The Centre should look at introducing a flat 20 per cent corporate tax rate, the new PHDCCI President Anil Khaitan has suggested.

The corporate tax rate could be brought to this level while removing all incentives and deductions, Khaitan told BusinessLine in an interview.

Khaitan, who assumed charge as PHDCCI chief recently, said the caste system among corporates needed to be “obliterated from the government's mindset”.

They should simply bring down the corporate tax rate to 20 per cent, keep the maximum individual tax rate at 25 per cent by removing all incentives and exemptions, Khaitan said.

“When Donald Trump is bringing the corporate tax rate down to 15 per cent for American companies, why can’t India take a step and do it. Reducing the tax rate will also improve tax administration and boost collections,” he added.

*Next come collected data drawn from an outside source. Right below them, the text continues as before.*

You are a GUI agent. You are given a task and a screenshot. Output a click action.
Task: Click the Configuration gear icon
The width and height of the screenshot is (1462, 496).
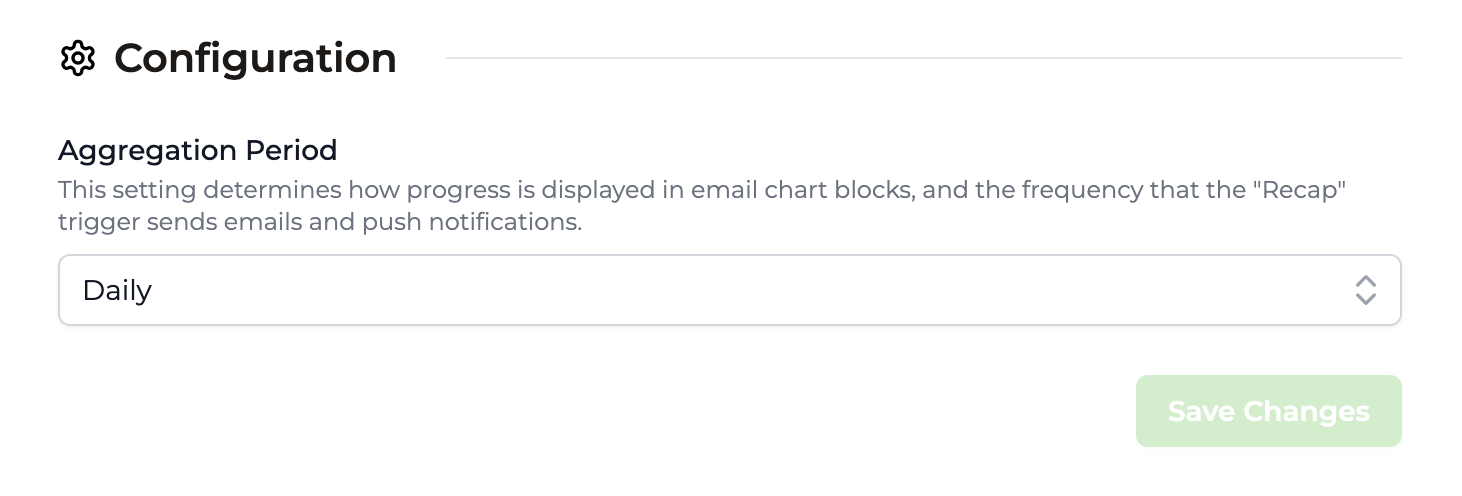[77, 58]
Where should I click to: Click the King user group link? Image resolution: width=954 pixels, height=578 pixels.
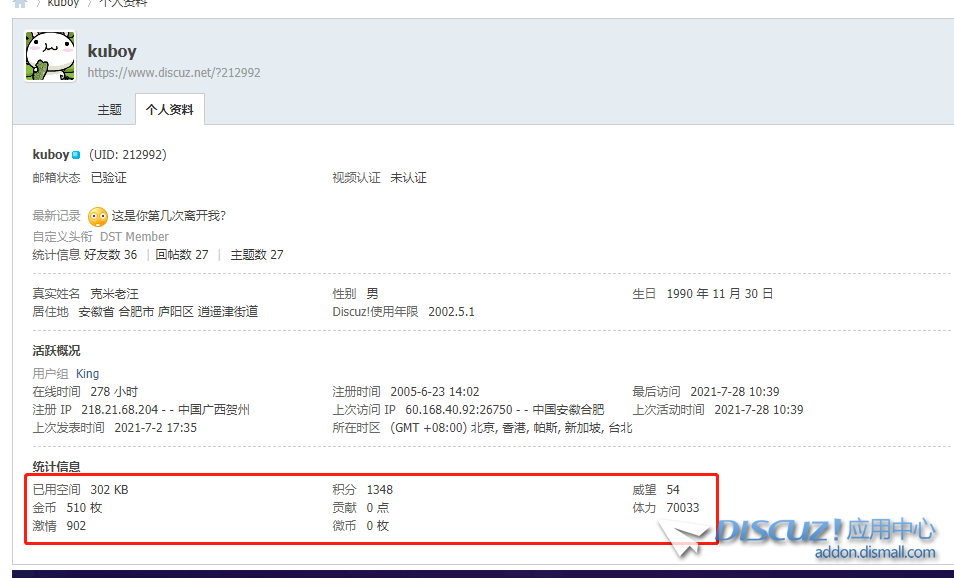point(88,374)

Khaitan felt that India needed one more “dream budget”, like the 1997 one presented by former Finance Minister P Chidambaram.

Also, more reforms are needed, especially on the labour front and judicial reforms.

Khaitan does not see private investments coming back for the next 18 months. “Private investments are not coming back because banks are not financing and sentiment is low,” he said.

Also, the private sector is already faced with low capacity utilisation in many sectors due to which they will not be looking to add new capacities. Economic growth will come only when the government becomes a facilitator and industry is allowed to do its bit in services, manufacturing and agriculture, he said. “They (Narendra Modi government) should now implement what was assured in 2014 — Minimum Government and Maximum Governance,” Khaitan said.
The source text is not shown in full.